In this year’s election Europe is very largely absent as a political issue. Those politicians who put every effort into reversing the 2016 Brexit vote, and campaigning for a second referendum – including Labour leader Keir Starmer and Liberal Democrat leader Ed Davey – are happy to leave the issue in abeyance.

Labour says Brexit is settled and even the Liberal Democrats, for whom pro-Europeanism alongside electoral reform was the main raison d’etre, only make muted sounds.

The Lib Dem manifesto states:

“Once the trading relationship between the UK and the EU is deepened, and the ties of trust and friendship are renewed, [we] aim to place the UK–EU relationship on a more formal and stable footing by seeking to join the Single Market. We believe Britain’s best future is at the heart of Europe – and our long-term ambition is to see the UK in that place once more.”

All gradualism and long term aspirations.

Labour won’t even go this far and explicitly rules out rejoining the Single Market, or rather any arrangement that would mean free movement – which is, of course, an automatic corollary of single market membership.

Why has the Europe debate disappeared, Chimera-like, from the UK’s political debate? One thing we can be certain of, it is not that the political forces who opposed Brexit – a good half of the Conservative party, the vast majority of Labour, every last Liberal Democrat – have suddenly changed their minds.

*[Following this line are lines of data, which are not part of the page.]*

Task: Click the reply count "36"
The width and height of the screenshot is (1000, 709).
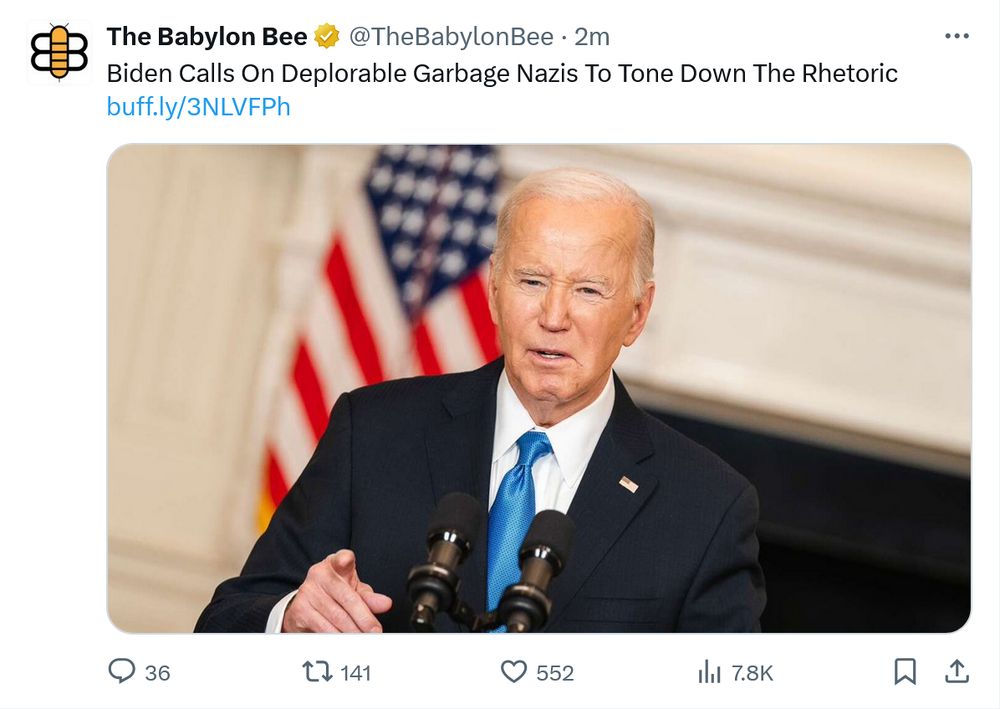Action: click(158, 673)
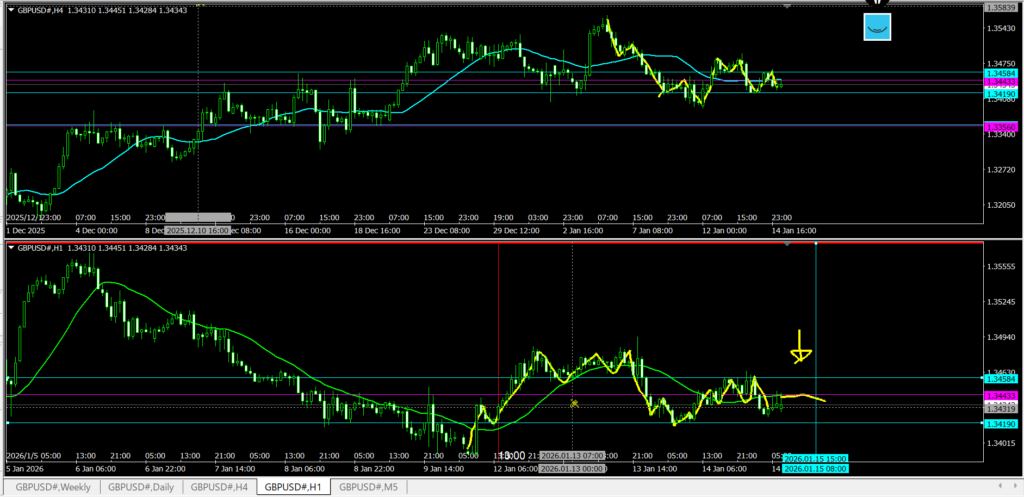The image size is (1024, 497).
Task: Click the chart shift triangle on H4 chart
Action: [x=788, y=7]
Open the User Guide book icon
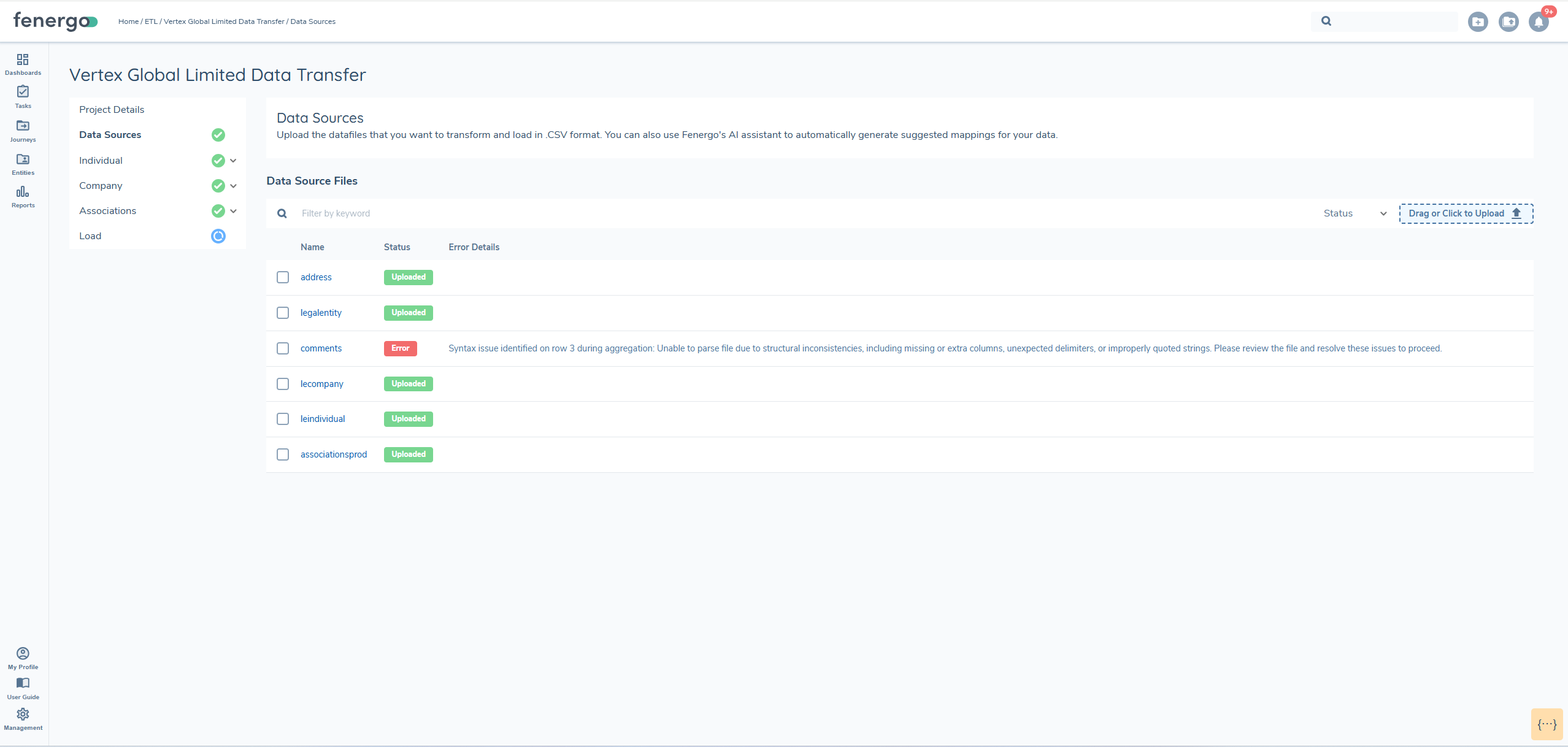This screenshot has height=747, width=1568. point(23,683)
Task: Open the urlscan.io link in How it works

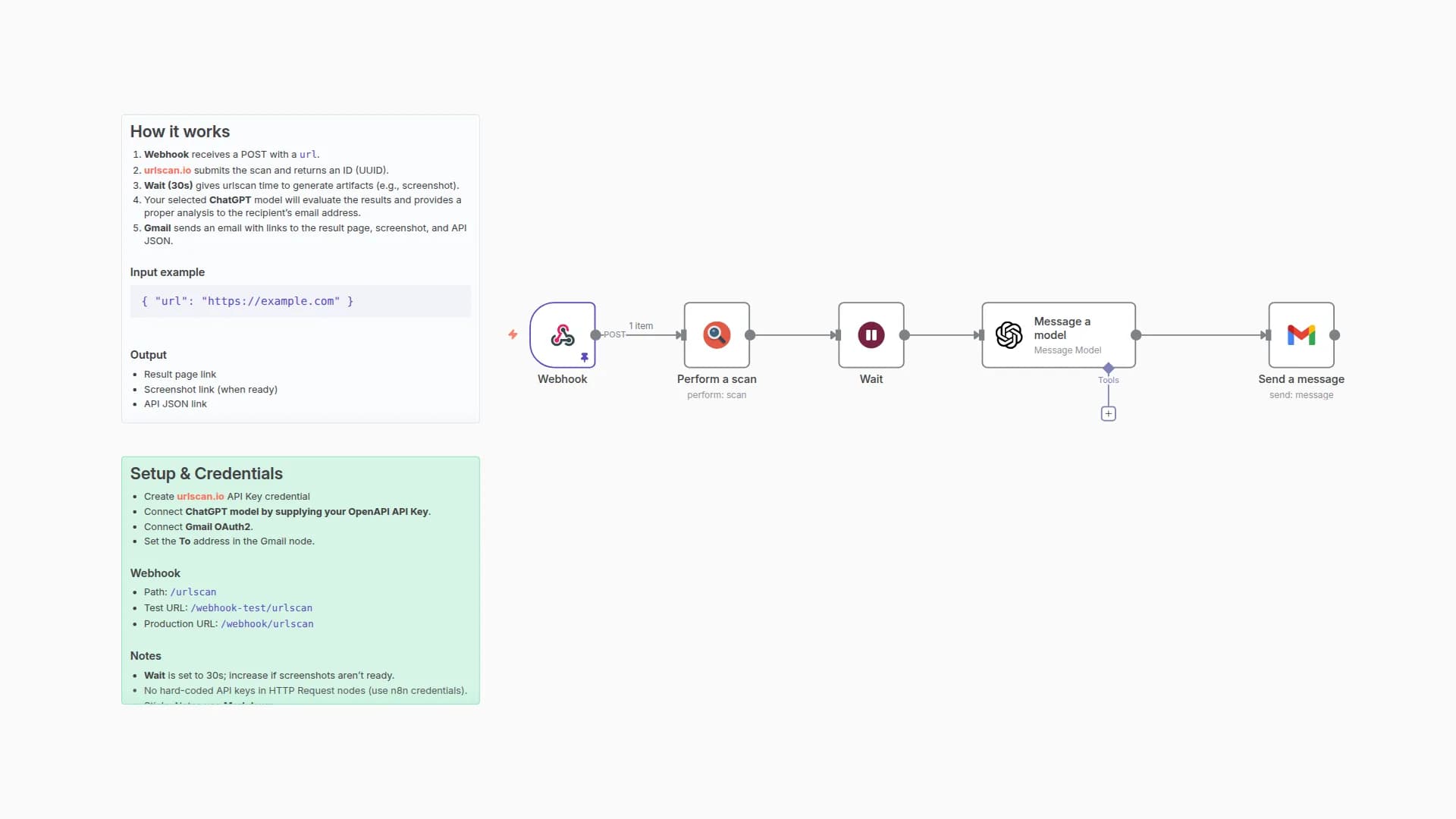Action: click(167, 170)
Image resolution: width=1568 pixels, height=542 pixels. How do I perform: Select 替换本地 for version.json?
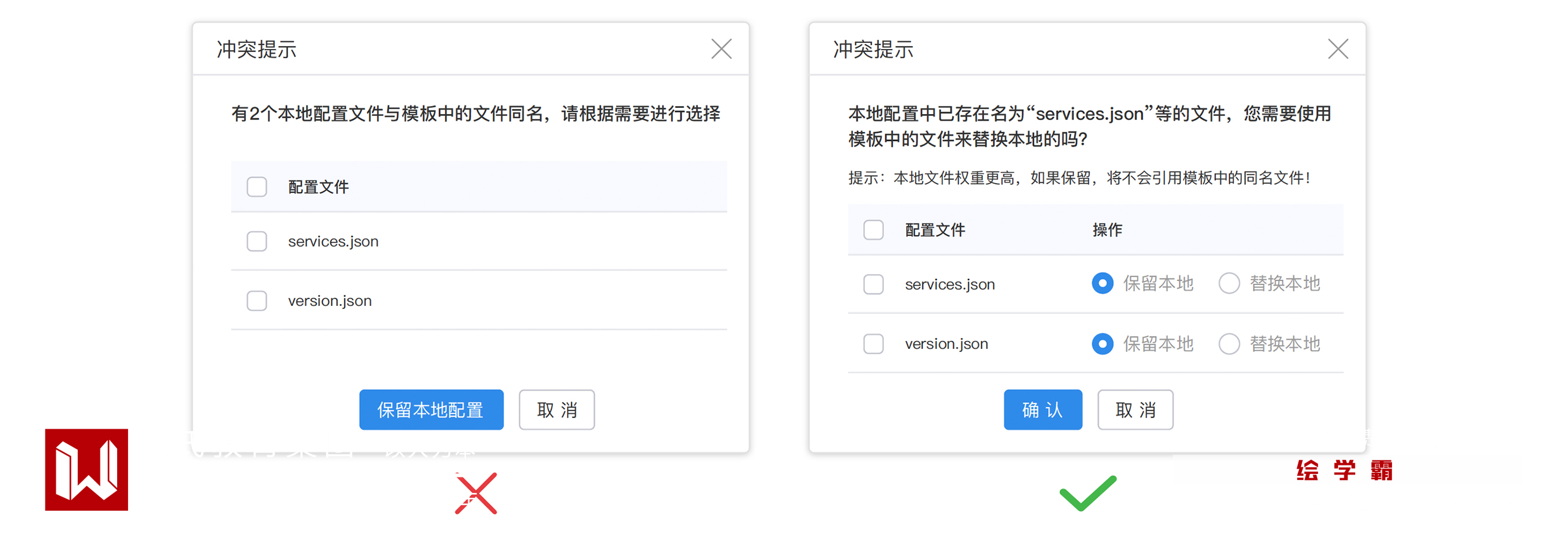click(x=1228, y=344)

It is also not because there is no support for Rejoinism. Polls suggest that roughly half the electorate, or ever so slightly over half, would vote to Rejoin tomorrow. It is a theoretical question as no one is offering such an option, and in a real campaign, I would argue, it is highly likely that support for the EU would dip. But nonetheless there clearly is a significant section of the electorate that would support rejoining.

No, the reason is the nature of Britain’s first past the post electoral system. In the UK not just the number of votes you get matters, it matters where they are. The election is fought in 650 constituencies in each of which the winner takes it all.

In the 2019 election, by playing the “Get Brexit Done” message, the Tories under Boris Johnson gained a whole lot of seats in the North of England which had traditionally been Labour, the so-called Red Wall. These seats are strongly pro-Brexit and strongly opposed to untrammelled immigration. Labour needs to regain them at next month’s election – as it almost certainly will. Suggesting that the UK might be re-embracing Brussels would put this in jeopardy.

Target seats also explain the Liberal Democrats’ reticence. A Rejoin platform may have played well in the much diminished Lib Dem current heartland of South West London, but rather less so in their once and perhaps future heartlands of Brexity rural South West England.

For those of us who support Brexit, we can be thankful for the vagaries of Britain’s electoral system.